Viewing Patient Zero Events

A patient zero event occurs when a user downloads a file that's not detected by signature-based analysis (e.g., Netskope AV engine) in Standard Threat Protection; however, Netskope scans and determines the file is malicious through behavior-based analysis (e.g., Cloud Sandbox) or advanced heuristics analysis in Advanced Threat Protection. Netskope then triggers a malware alert for patient zero users to accelerate remediation actions for your organization. You can investigate these events in Skope IT Alerts.

You can also integrate with endpoint detection and response (EDR) vendors via Netskope Cloud Exchange (CE) to detect and isolate the downloaded file on an endpoint.

To view patient zero events:

  1. Go to Skope IT > Alerts.

  2. Choose a time frame.

    The Time Frame drop-down menu on the Skope IT Alerts page.
  3. Under Filters, click The Netskope Query Mode icon. to switch to query mode.

  4. Enter the following query:

    (alert_name eq 'Patient Zero')
  5. Click Search.

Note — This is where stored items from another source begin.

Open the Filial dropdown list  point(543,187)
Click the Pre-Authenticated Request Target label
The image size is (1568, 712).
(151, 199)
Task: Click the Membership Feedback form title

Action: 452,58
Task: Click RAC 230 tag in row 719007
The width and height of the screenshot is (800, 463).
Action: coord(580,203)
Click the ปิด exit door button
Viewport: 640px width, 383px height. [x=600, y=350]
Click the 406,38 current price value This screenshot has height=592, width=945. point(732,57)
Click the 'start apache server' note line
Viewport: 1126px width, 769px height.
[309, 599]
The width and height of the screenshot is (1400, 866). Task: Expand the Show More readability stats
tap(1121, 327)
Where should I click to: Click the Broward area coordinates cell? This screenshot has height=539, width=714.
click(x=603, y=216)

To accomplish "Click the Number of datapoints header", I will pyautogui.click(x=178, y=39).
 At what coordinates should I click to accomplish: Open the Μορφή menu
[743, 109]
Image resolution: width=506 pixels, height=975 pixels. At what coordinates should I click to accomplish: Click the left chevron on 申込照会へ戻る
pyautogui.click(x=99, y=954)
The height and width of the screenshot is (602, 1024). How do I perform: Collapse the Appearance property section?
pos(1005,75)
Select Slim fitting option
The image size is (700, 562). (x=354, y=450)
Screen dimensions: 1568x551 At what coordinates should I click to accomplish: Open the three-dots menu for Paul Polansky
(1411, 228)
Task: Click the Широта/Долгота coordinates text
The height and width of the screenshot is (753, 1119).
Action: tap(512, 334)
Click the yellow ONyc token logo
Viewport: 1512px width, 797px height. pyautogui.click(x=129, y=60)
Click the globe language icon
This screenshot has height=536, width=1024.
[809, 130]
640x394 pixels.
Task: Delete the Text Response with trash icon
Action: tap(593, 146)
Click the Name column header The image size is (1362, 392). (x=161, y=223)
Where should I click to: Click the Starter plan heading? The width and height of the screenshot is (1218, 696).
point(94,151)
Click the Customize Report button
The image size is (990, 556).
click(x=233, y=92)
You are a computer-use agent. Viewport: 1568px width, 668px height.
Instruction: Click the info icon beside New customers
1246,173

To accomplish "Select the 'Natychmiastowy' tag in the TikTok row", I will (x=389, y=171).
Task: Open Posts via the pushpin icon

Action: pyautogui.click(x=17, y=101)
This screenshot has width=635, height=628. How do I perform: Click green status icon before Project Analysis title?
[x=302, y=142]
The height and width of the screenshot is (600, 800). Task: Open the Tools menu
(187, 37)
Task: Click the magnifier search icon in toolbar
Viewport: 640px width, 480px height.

Based on the chosen time frame, all patient zero events Netskope discovered appear.

    Filtered patient zero events on the Skope IT Alerts page.
  6. Click The Preview icon. to view more information on the patient zero event. Following are some helpful fields for investigating the event:

    • MD5: The MD5 hash calculated from the malicious file during detection. You can use this hash value to filter Skope IT events and view other malware detections associated with the file. See Investigating with the MD5.

    • File Name: The name of the malicious file. Click to view the file details, which displays analysis from the detection engine.

    • Malware Name: The name of the detected malware. Click to view malware details, which displays the impacted files and users.

    The MD5, File Name, and Malware Name highlighted in the Alert Details pane.
Investigating with the MD5

You can use MD5 to filter Skope IT events and view other malware detection alerts associated with the patient zero event.

To investigate with the MD5:

  1. In the Alert Details pane, copy the MD5.

    The MD5 field in Alert Details pane.
  2. Choose a time frame.

    The Time Frame drop-down menu on the Skope IT Alerts page.
  3. On the Alerts page, under Filters, enter the following query:

    (md5 eq '<MD5>')

    Replace <MD5> with the MD5 hash value you copied in Step 1. Your query must look similar to:

    (md5 eq '5d1f657812072e43968456f4d0636138')
  4. Click Search. All malware detection alerts that are associated with the MD5 appear.

    The malware detection alerts filtered by MD5 on the Skope IT Alerts page.